-49-

716 44 102
                                    


Erika Takatou

Saçımı yapmam saatlerimi almıştı. Makyaj, Reika olmasa katiyen alışkın olacağım türden bir şey değildi. Kıyafet seçmeye gelince ise son birkaç yıl dışında hiçbir zaman giyimine özen gösteren birisi olmamış, dolabımda bulunan onca sportif ve içinde kendimi konforlu hissettiğim kıyafetlerden elime ilk geleni alan bir kız olmuştum.

Şimdi farkına vardım da, dolabımda gerçekten de giyecek doğru dürüst hiçbir şey yoktu. O esnada aklım Reika'nın evine gittiğimizde onun dolabındaki tüm diğer kıyafetlere takıldı. Cidden öylesine zengin bir gardıroba sahipti ki bir giydiğini başka bir gün giymeyecek cinsten fazla çeşite sahipti.
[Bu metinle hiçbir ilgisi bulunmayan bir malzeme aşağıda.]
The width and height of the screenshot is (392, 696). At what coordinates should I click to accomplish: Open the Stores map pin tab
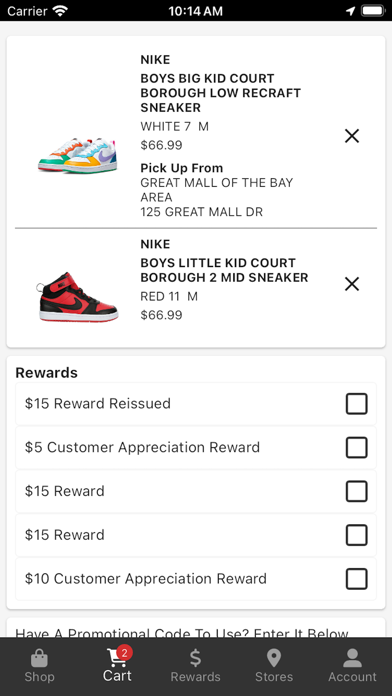[274, 667]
Aynı zamanda da son derece tarz giyinen, genellikle pastel ve açık renklerde tarifsiz bir zarafet örneği oluşturan bir moda ikonuydu. Tercih ettiğimiz kıyafet stillerine gelinince tarzlarımız her ne kadar birbirinden farklı olsa da bazen Reika'nın giyimine oldukça imrenirdim.

Bütün odamı savaş alanına çevirmemin ve sayısız kıyafet denememin ardından sonunda tam olarak içime sinmese de beğenimi kazanan bir kombin yapmayı becermiştim.

Kış ayı yavaş yavaş sona ermekteydi ve civardaki bütün karların erimesinin ardından ağaçlar yavaş yavaş çiçeklerini açmaya başlamışlardı bile. Ancak etraf hala oldukça serindi. Bunu göz önünde bulundurarak üstüme açık mavi, omuz kısmında fırfır detayları olan, yakasında minik çiçek motiflerine sahip şirin ve ferah gözüken bir bluz giymemin ardından üstüme bir kot ceket attım.

Yine ceketimle uyumlu bir kot etek tercih etmemin ardından ayağıma giyeceğim ayakkabıların da bağcıklı olmasının fazla spor kaçacağını düşünüp akşam bir restorana gittiğimizi göz önünde bulundurarak tercihimi babetlerimden yana kullandım.

Çıkmadan önce aynaya baktığımda kendimi ilk defa bu kadar özenilmiş, özen gösterilmiş bir şekilde gördüğümü düşünüp mutlu oldum. Genel olarak, içimdeki heyecanı bastıramıyordum. Gülümsememeye çalıştığım halde çenem kasılıyor, otuz iki dişimi birden açığa vurmaktan başka elimden bir şey gelmiyordu.

Tam o esnada aynadaki yansımam birdenbire bana dönüp:

"Bu heyecanının nedeni ilk kez birisiyle buluşmaya gidiyor olman mı? Yoksa spesifik olarak Ouzou'ya karşı beslediğin hisler mi?" dedi.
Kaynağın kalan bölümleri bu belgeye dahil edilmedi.